GENEROUS locals have continued to throw their weight behind the much-anticipated charity sports auction taking place in Ballymoney next month.
In recent days James Chestnutt of Chestnutt Animal Feeds made a cash donation, Davy Campbell of LogoWear donated football hats, Brian McAlary donated a signed Derry GAA top and Darren Ferris handed over a replica 1972 Rangers top signed by last year’s title-winning squad.
A fantastic array of memorabilia signed by a host of famous Ulster sporting stars, including golfing heroes Rory McIlroy, Graeme McDowell and Darren Clarke, is going under the hammer at the event.

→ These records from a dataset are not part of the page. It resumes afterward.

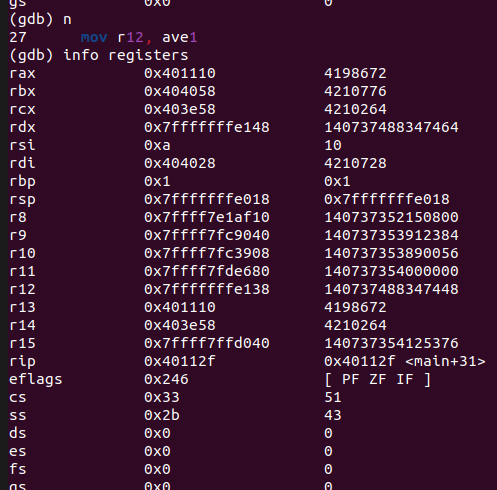Screen dimensions: 497x490
Task: Click the rcx decimal value 4210264
Action: coord(355,109)
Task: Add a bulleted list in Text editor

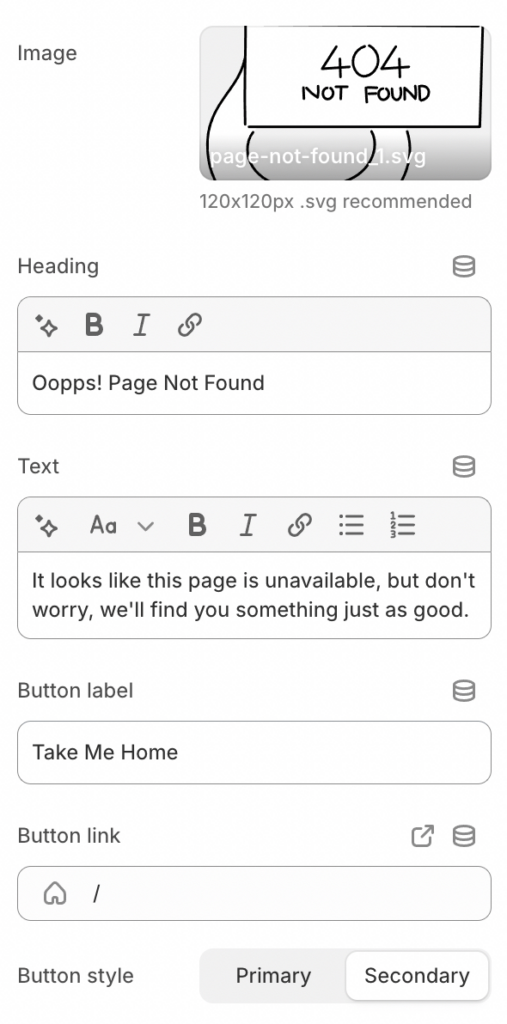Action: click(352, 525)
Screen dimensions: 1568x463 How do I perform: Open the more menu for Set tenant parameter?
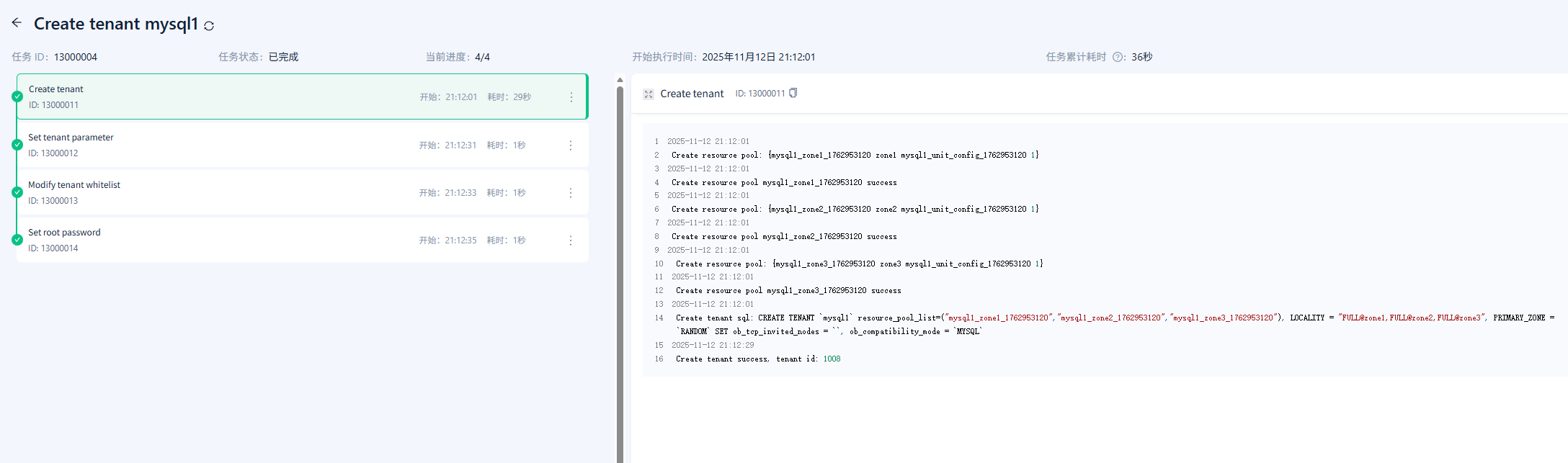(x=571, y=145)
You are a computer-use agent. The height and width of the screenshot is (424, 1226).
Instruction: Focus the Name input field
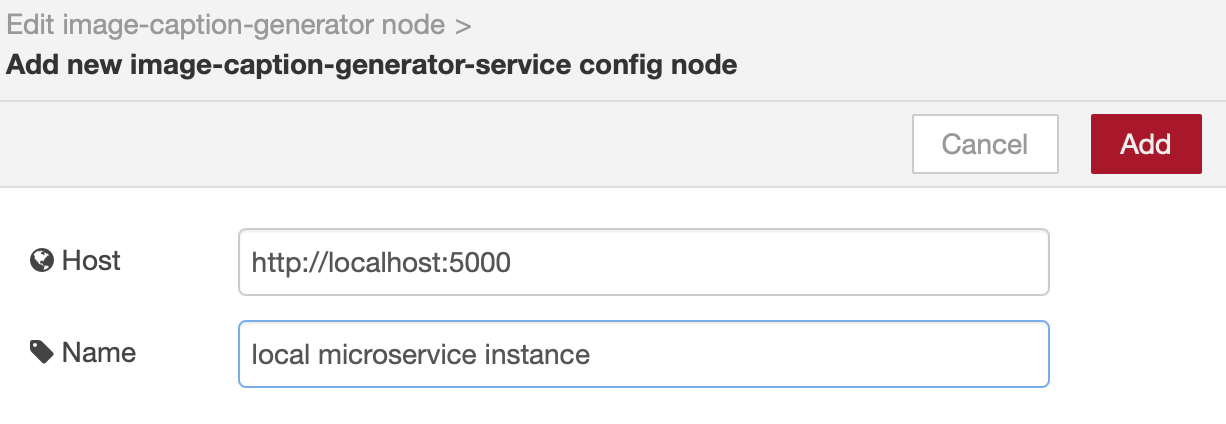coord(644,354)
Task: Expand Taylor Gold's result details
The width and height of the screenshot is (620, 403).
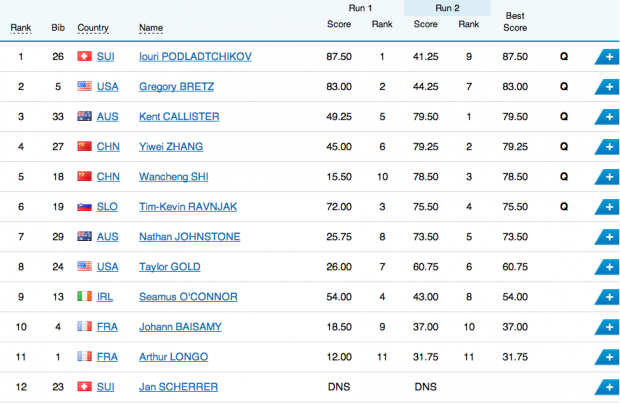Action: pyautogui.click(x=608, y=266)
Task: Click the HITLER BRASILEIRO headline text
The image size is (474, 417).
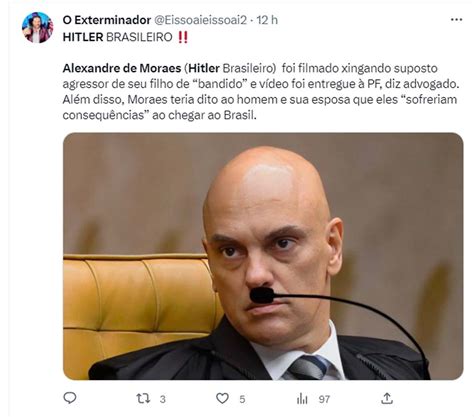Action: (117, 37)
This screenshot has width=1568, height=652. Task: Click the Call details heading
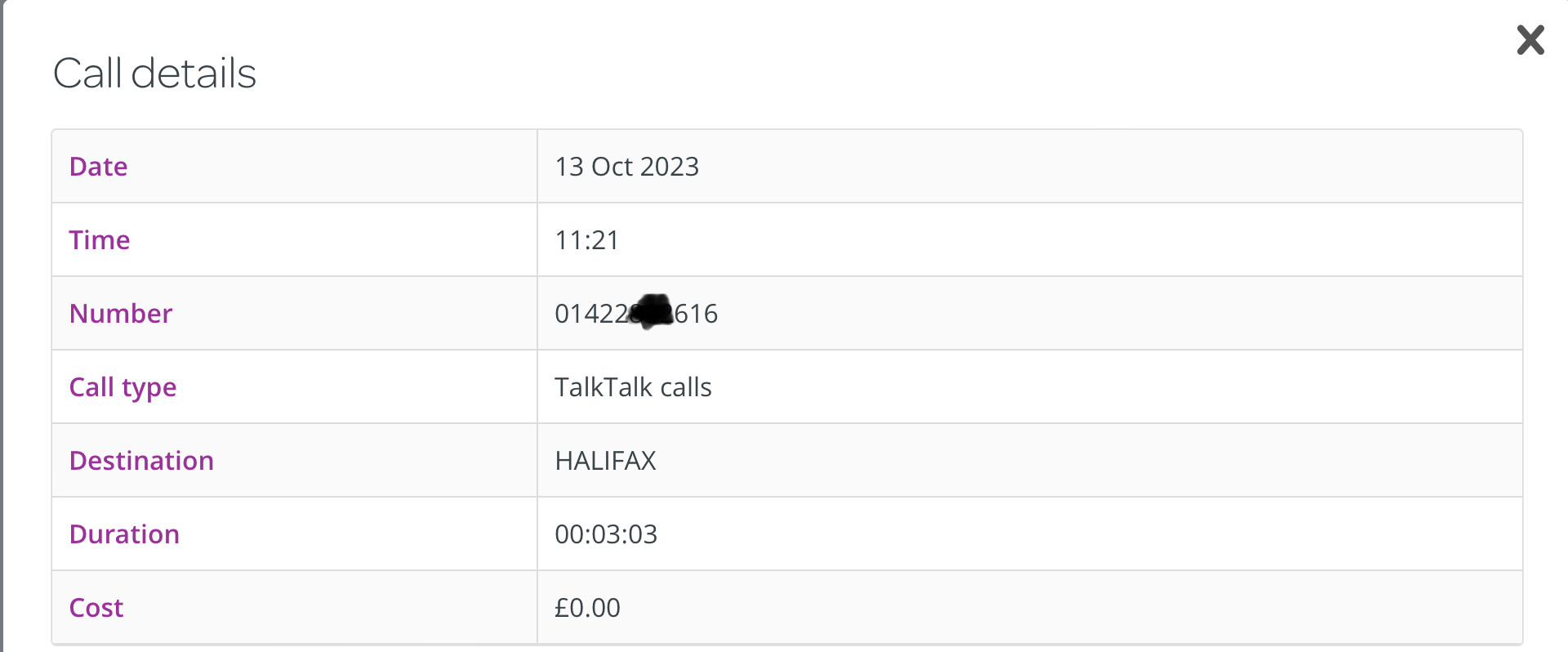154,74
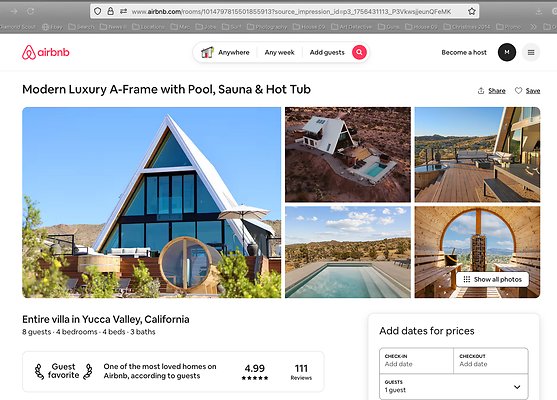Click the Share upload icon

481,91
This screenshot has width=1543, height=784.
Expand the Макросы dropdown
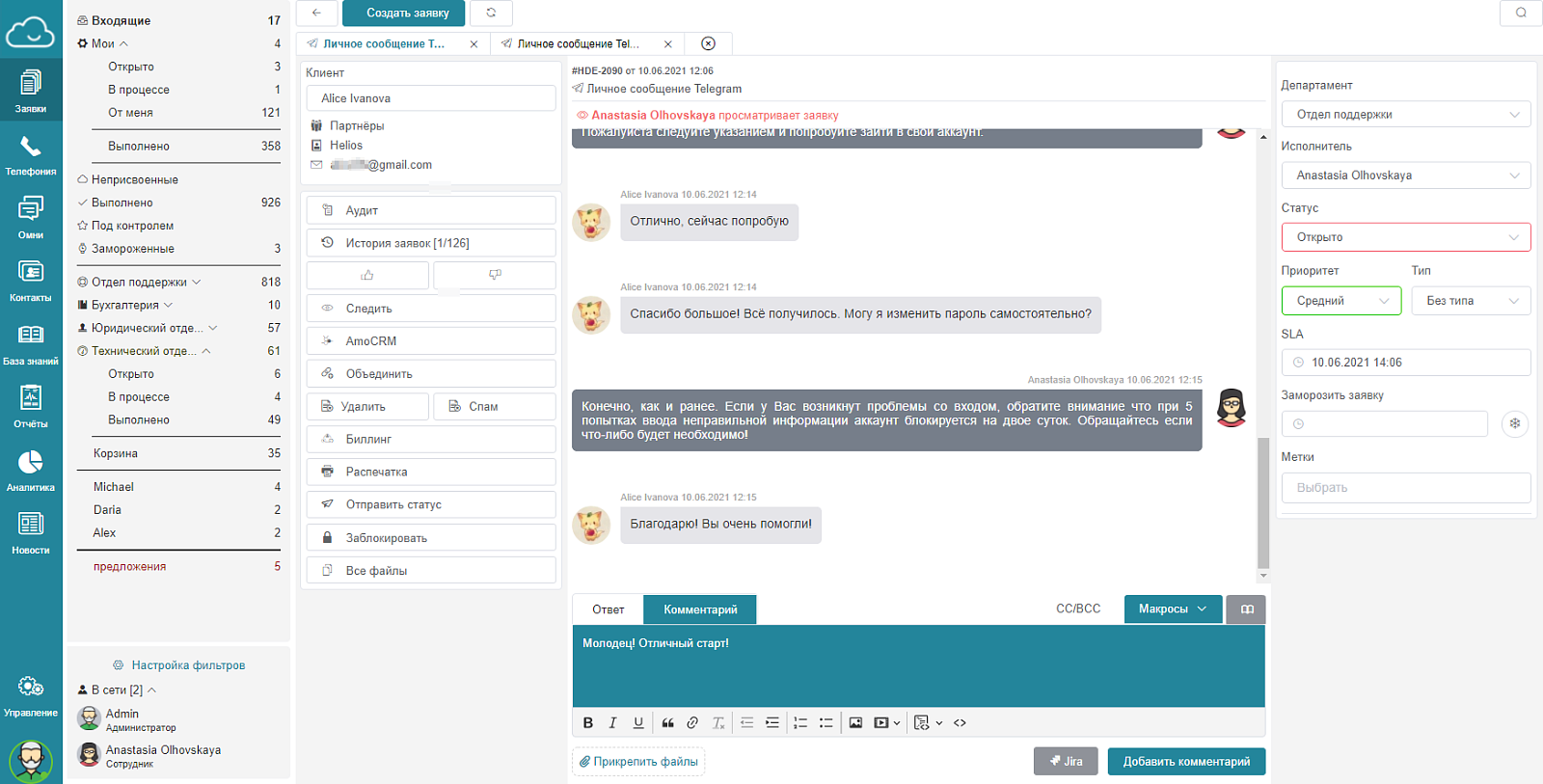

Among the other items up for grabs at the Manor Hotel on Saturday 3 September is a signed book and glove from Clarke, signed shoes from McIlroy and a signed shirt and cap from McDowell.
Other cherished lots include signed Ulster rugby and Glasgow Rangers shirts and a football signed by the Liverpool squad.
The brainchild of Ballymoney man Micky Connor, the auction aims to raise vital funds for the Northern Ireland Cancer Fund for Children.
Other sporting memorabilia donated includes an Antrim hurling signed shirt, a Glentoran F.C signed shirt, a Rangers training jacket donated by Steven Davis, a Coleraine F.C signed shirt, a signed shirt from Belfast Giants star Andrew Dickson, a Kyle Lafferty autographed photo, and a framed Fulham F.C shirt bearing the signatures of the players.
And Gracehill Golf Club has pitched in with a four ball voucher which will be up for grabs on the night.
Former Irish League soccer boss Liam Beckett donated a special shirt with the famous Robert Dunlop logo on it which will be signed by the race ace’s sons Michael and William as well as a signed football from the celebrity charity game in honour of Robert which took place to raise funds for his sculpture.
You can contact Micky on 07799442502 if you have any interest and/or queries about the event.
The Northern Ireland Cancer Fund for Children is a registered charity, which offers practical, emotional and financial support to children and young people up to and including the age of 24, who are living with cancer, and their families.